• ENUNCIADO DA TAREFA 1
Transcreva sem alterações as linhas da listagem, desde a linha que contém "Viewport: 1356px width, 962px height." até o final da listagem, com as duas pontas incluídas. Deixe as imagens fora da resposta.

Curva do Cachorro Magro - próxima à estação ferroviária de Caetano Furquim, em BH

Por: Zebitela (29/11/2009)

"Conheço bem a "Curva do Cachorro Magro". Boa parte de meu tempo de serviço foi na estação de Caetano Furquim, que fica na saída da curva. Ainda hoje tenho pesadelos com trens patinando na curva; com vagões em fuga saltando os calços postos para detê-los; os dolorosos "dividendos" do famoso trem Carranca. Cruzamentos de composições, cada uma delas com maior número de vagões que a capacidade da maior linha do pátio, eram comuns. O pior de tudo, precisava também ter a coragem de um xerife para sobreviver ao convívio inevitável com os mais celerados do Morro do Minério que tinham o pátio da estação como rota de fuga. Juca, Homem Aranha, Tira Couro, Zé Francisco, eram personagens integrantes do cenário.

"Dividendo" na Central ("Reganga" na RMV/VFCO) era a operação entre duas estações com acentuada quebra de perfil de uma para outra. No caso, os trens que chegavam a General Carneiro, viam a capacidade da respectiva locomotiva reduzida a menos da metade de sua força de tração. Para vencer a subida, e especialmente transpor "o Cachorro Magro" (já bem no topo da rampa em Caetano Furquim), o trem precisava ser fracionado, e subir somente com a carga inserida no limite da capacidade reajustada . Ao chegar ao topo, deixava a composição desviada na estação, e a locomotiva voltava escoteira para buscar o restante da composição que havia sido deixado atrás. Isso parece fácil de falar e descrever, mas dependendo da densidade de tráfego; das condições atmosféricas; e o que é mais sensível, do design, quantidade e extensão dos desvios disponíveis, podia parecer uma conflituosa operação de guerra.

• ENUNCIADO DA TAREFA 2
Por favor, reproduza palavra por palavra o texto inteiro sobre a Curva do Cachorro Magro.

• DADOS DA TAREFA
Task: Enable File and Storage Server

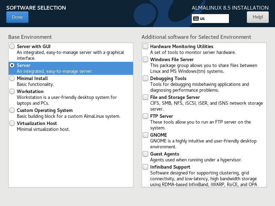Action: 146,97
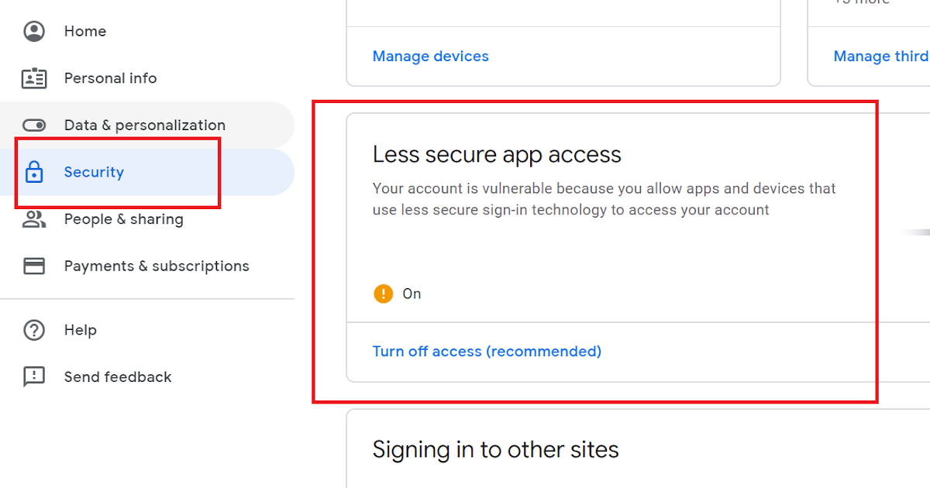Click the Home profile icon

click(34, 31)
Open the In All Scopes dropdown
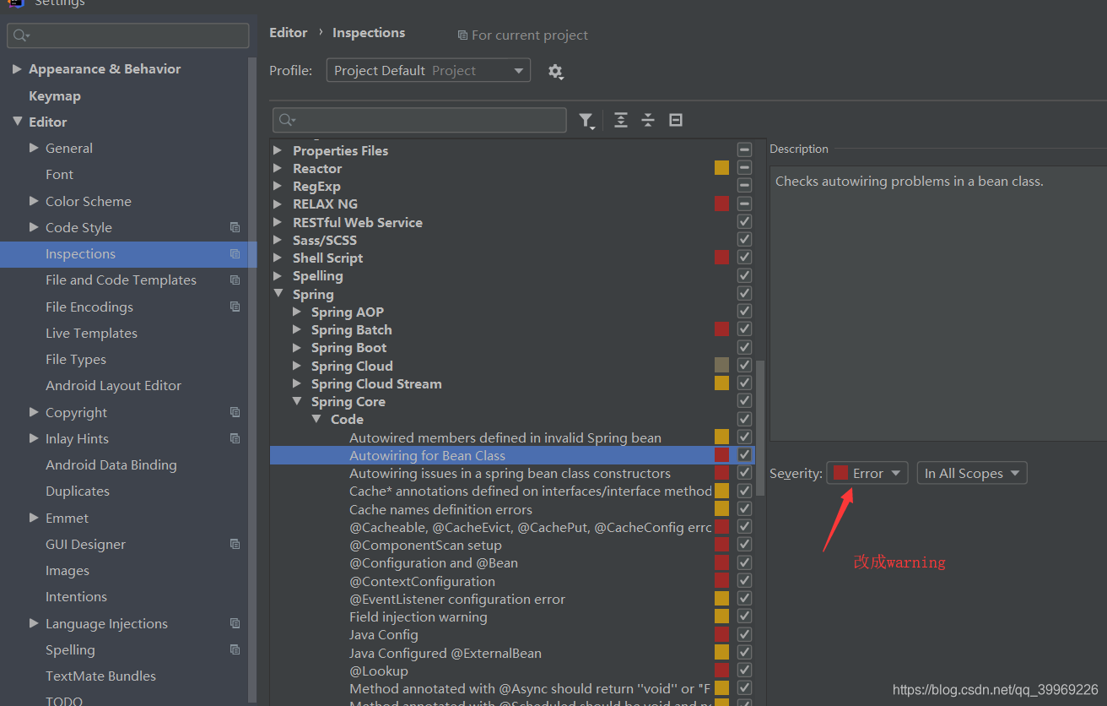Screen dimensions: 1107x706 [971, 473]
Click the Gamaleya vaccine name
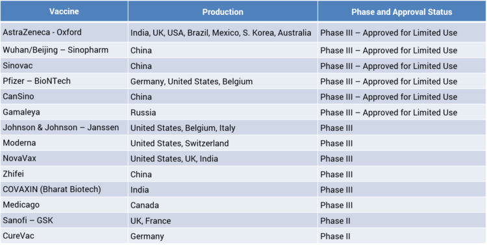 coord(21,112)
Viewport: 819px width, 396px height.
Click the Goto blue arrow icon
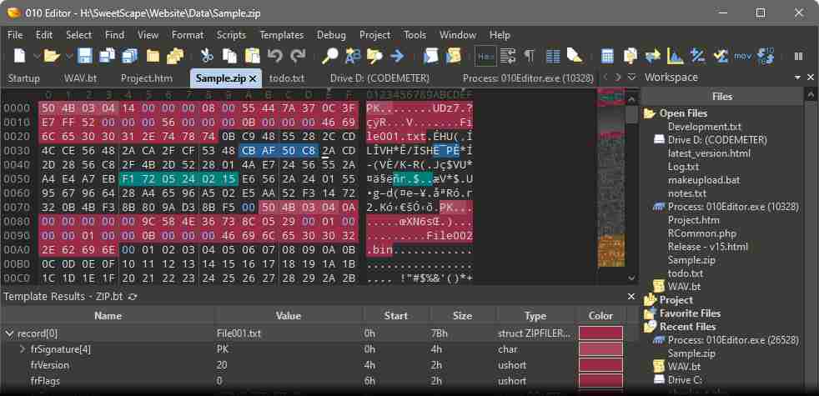click(397, 56)
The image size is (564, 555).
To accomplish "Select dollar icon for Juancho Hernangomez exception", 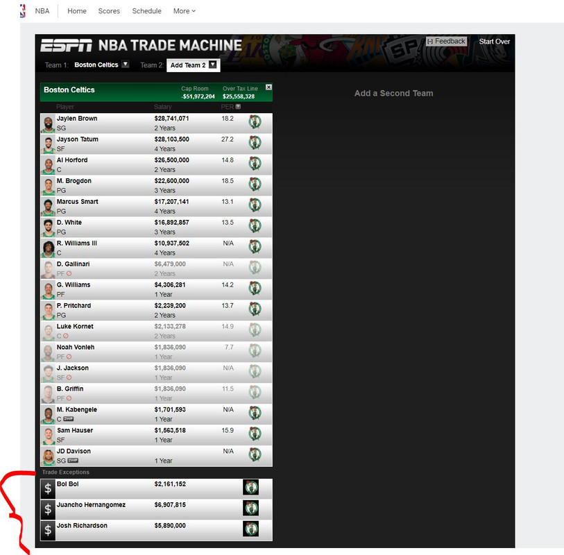I will tap(48, 509).
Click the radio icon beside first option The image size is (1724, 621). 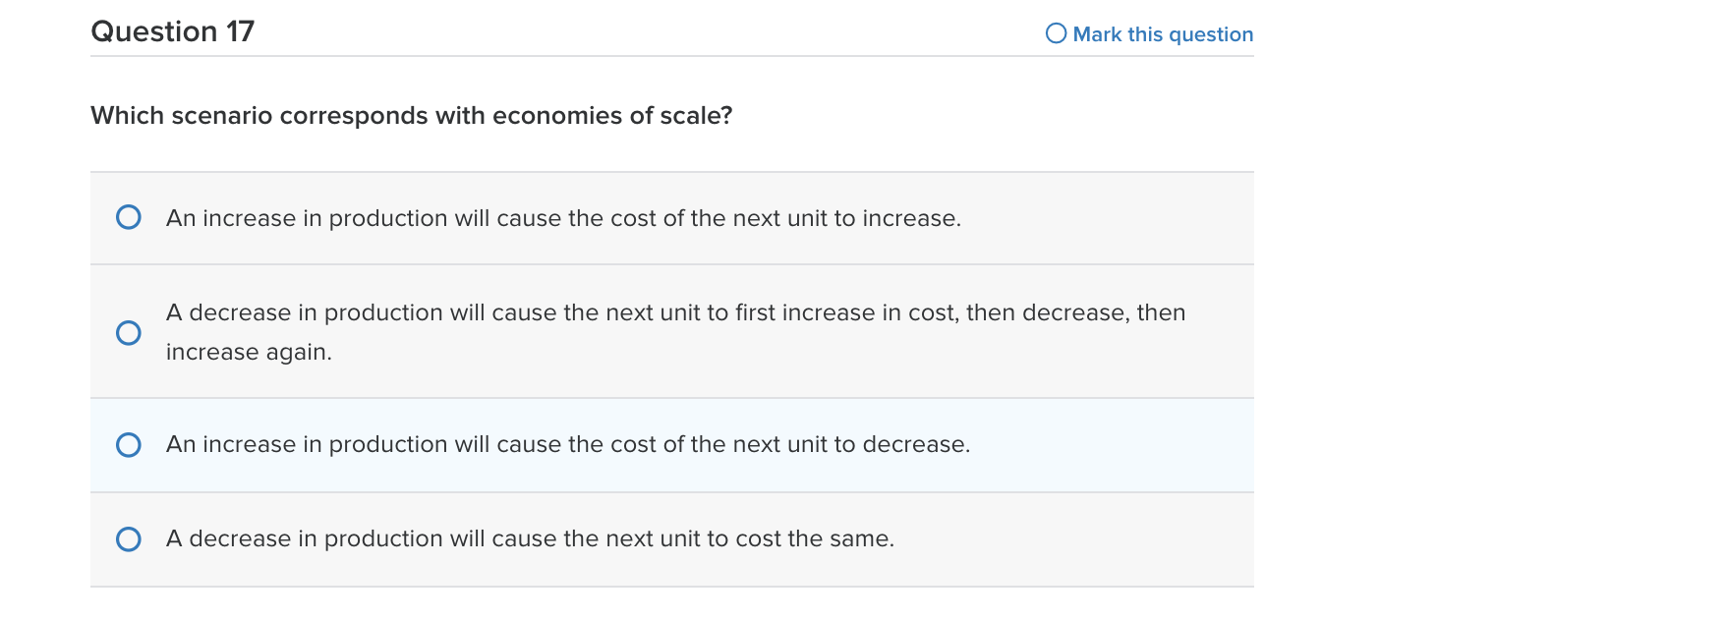(129, 218)
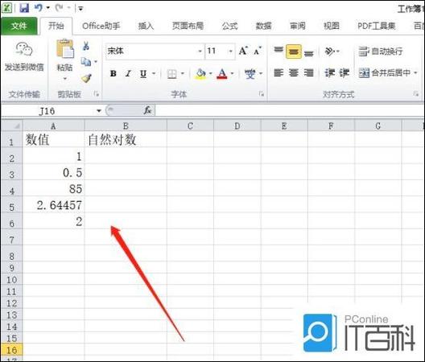425x362 pixels.
Task: Select cell B2 under 自然对数
Action: [x=126, y=156]
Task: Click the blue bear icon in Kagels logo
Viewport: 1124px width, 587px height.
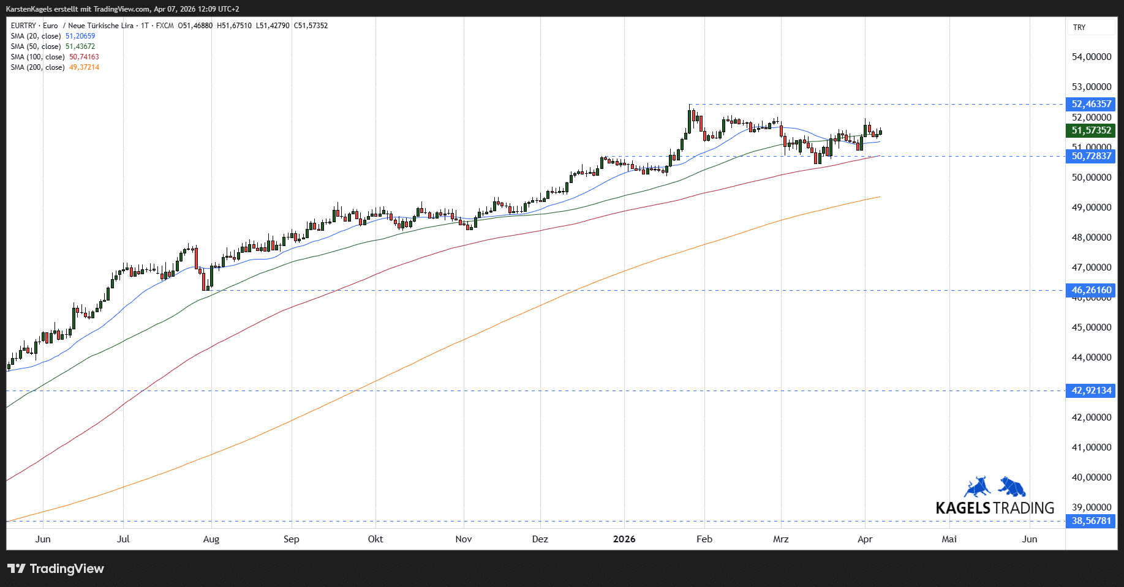Action: pyautogui.click(x=1012, y=487)
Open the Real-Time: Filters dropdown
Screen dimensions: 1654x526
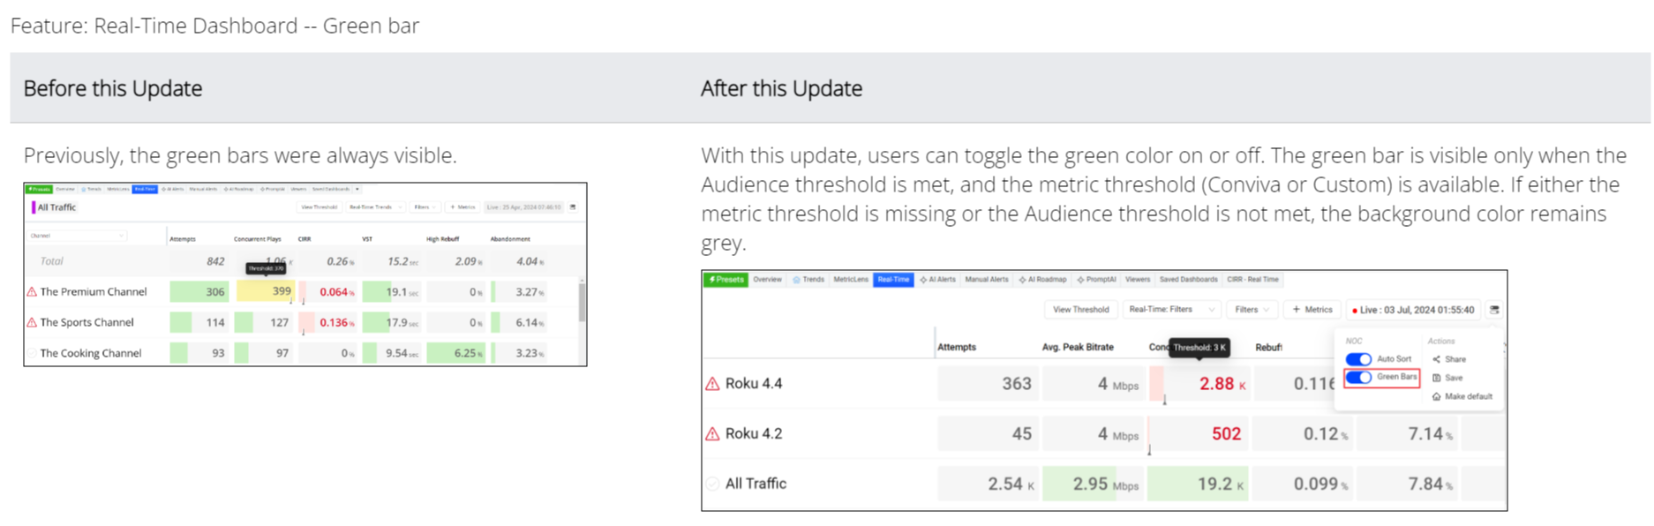point(1171,310)
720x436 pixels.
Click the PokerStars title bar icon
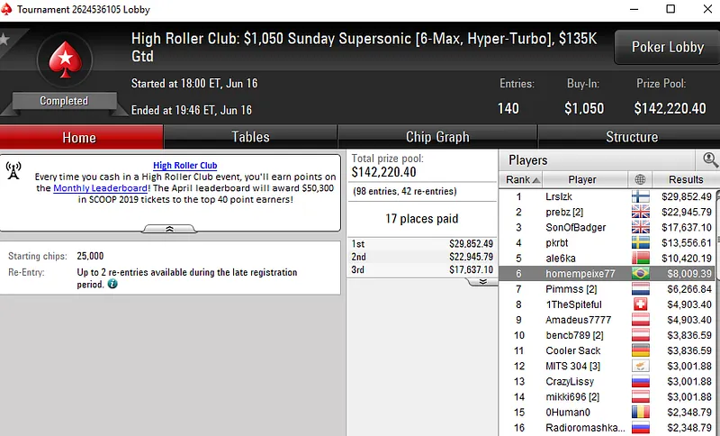pos(8,9)
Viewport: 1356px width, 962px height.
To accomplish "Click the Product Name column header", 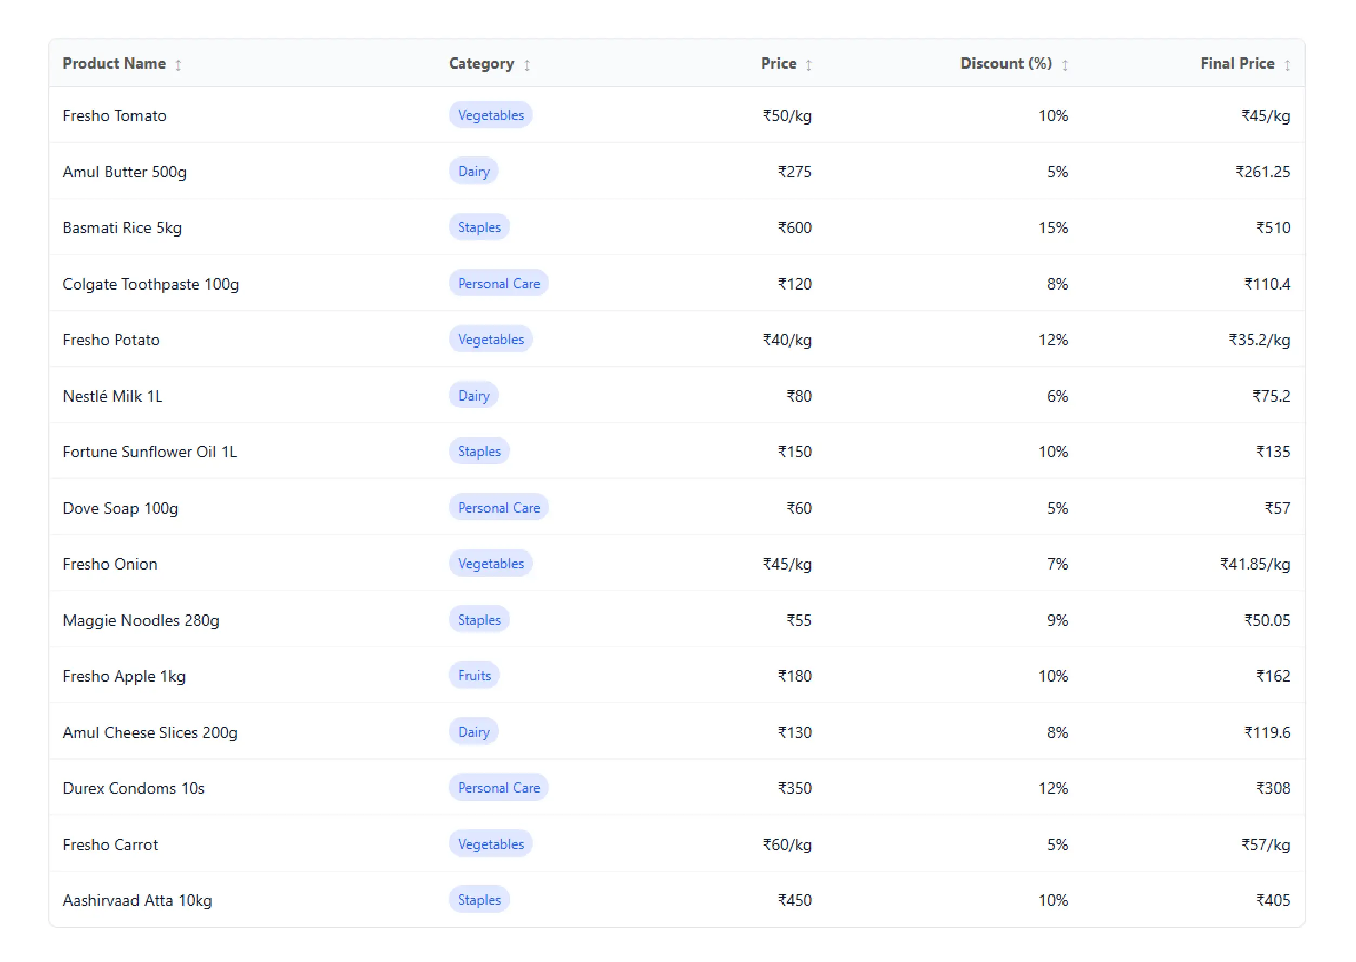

• RESPOSTA DO EXERCÍCIO 1
Viewport: 1356px width, 962px height.
To accomplish "Click the Product Name column header", 

• RESPOSTA DO EXERCÍCIO 2
Curva do Cachorro Magro - próxima à estação ferroviária de Caetano Furquim, em BH

Por: Zebitela (29/11/2009)

"Conheço bem a "Curva do Cachorro Magro". Boa parte de meu tempo de serviço foi na estação de Caetano Furquim, que fica na saída da curva. Ainda hoje tenho pesadelos com trens patinando na curva; com vagões em fuga saltando os calços postos para detê-los; os dolorosos "dividendos" do famoso trem Carranca. Cruzamentos de composições, cada uma delas com maior número de vagões que a capacidade da maior linha do pátio, eram comuns. O pior de tudo, precisava também ter a coragem de um xerife para sobreviver ao convívio inevitável com os mais celerados do Morro do Minério que tinham o pátio da estação como rota de fuga. Juca, Homem Aranha, Tira Couro, Zé Francisco, eram personagens integrantes do cenário.

"Dividendo" na Central ("Reganga" na RMV/VFCO) era a operação entre duas estações com acentuada quebra de perfil de uma para outra. No caso, os trens que chegavam a General Carneiro, viam a capacidade da respectiva locomotiva reduzida a menos da metade de sua força de tração. Para vencer a subida, e especialmente transpor "o Cachorro Magro" (já bem no topo da rampa em Caetano Furquim), o trem precisava ser fracionado, e subir somente com a carga inserida no limite da capacidade reajustada . Ao chegar ao topo, deixava a composição desviada na estação, e a locomotiva voltava escoteira para buscar o restante da composição que havia sido deixado atrás. Isso parece fácil de falar e descrever, mas dependendo da densidade de tráfego; das condições atmosféricas; e o que é mais sensível, do design, quantidade e extensão dos desvios disponíveis, podia parecer uma conflituosa operação de guerra.